MobyTurbo writes "FreeBSD 5.2.1 RC is now available, and now can be downloaded from the FreeBSD site and mirrors, or if you are currently running FreeBSD 5.2 (or for that matter some earlier versions) you can simply cvsup to it. The upcoming 5.2.1 release should fix a number of outstanding bugs in the 5.2 release, and this is a chance to make sure those bugs get fixed!"

5 of 133 comments (clear)

  1. Re:come on. by kfg · · Score: 5, Insightful

    I have some sympathy with your point of view, however, let me offer another nonetheless.

    The software nerd, as opposed to those who view software merely as a means to get their work done, is more inclined to be interested in software "in the rough" than as a finished product. Thus release candidates are of particular interest.

    What's more, since most people are somewhat "embeded" in their favorite enviroment (Windows lock in anyone?) they aren't likely to personally keep track of the development of platforms outside their own, even those that they have some genuine interest in.

    I haven't used FreeBSD, but the posting of stories such as this keeps my interest up in doing so someday in a way that other news venues don't, because I don't see them.

    And I don't really see that posting a few of these in anyway takes away from other Slashdot stories. I don't know that this story was posted instead of some other story as opposed to as well as the other story.

    As with all Slashdot stories I read those that interest me and skip those that don't, just as I ignore the social pages of my local newspaper. I don't write letters to the editor complaining that they exist.

    KFG

  2. Re:come on. by JanneM · · Score: 3, Insightful

    Well, I sort of agree with you in general; we have better sites for software announcements.

    That said, release candidates for really major pieces - like a new Linux kernel or this FreeBSD update - deserve a place on /. as much or more than the actual releases. This is _really_ a case of the widest possible testing being beneficial for everybody, and if /. can help to corral more tester it can only be good.

    So yes, agree in general, but not in this particular case.

    --
    Trust the Computer. The Computer is your friend.
  3. Re:come on. by R.Caley · · Score: 2, Insightful
    People wanting bugfixes will absorp them via ports/pkg_add anyway,

    Er, it's not an update to a port, it's a call for testers for a new release of the entire OS. Seems pretty significant `news for nerds' to me.

    Certainly more interesting than `Intel is releasing yet another ugly processor no one needs care about'.

    --
    _O_
    .|<
    The named which can be named is not the true named
  4. Re:I was a Linux user considering FreeBSD... by yer_momma · · Score: 1, Insightful

    Yes but.. couldn't a lot of Windows users considering Linux also say the same thing about Linux people?

    Linux users just like to bash Windows (the OS), not its users (people). BSD fans tend to act like condescending assholes towards Linux users (people). See, there's the difference.

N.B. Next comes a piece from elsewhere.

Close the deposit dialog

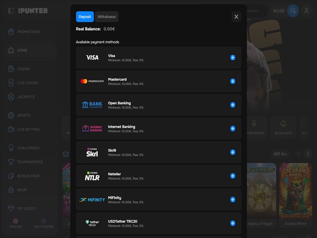236,17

  5. Not ever fix is in the ports by schnozzy · · Score: 3, Insightful

    From the announcement e-mail on the -CURRENT mailing list.

    [...]
    - many improvements and fixes to the ATA driver
    - new kdeadmin3 package to address the 'KUser' problem
    - fixes to several network drivers, IPSec, NFSv4, and NNS.
    - fix for the cd bootloader code to handle USB cdrom drives.
    [...]

    As you see, most of the above fixes do not apply to ports/packages as they are in the base system.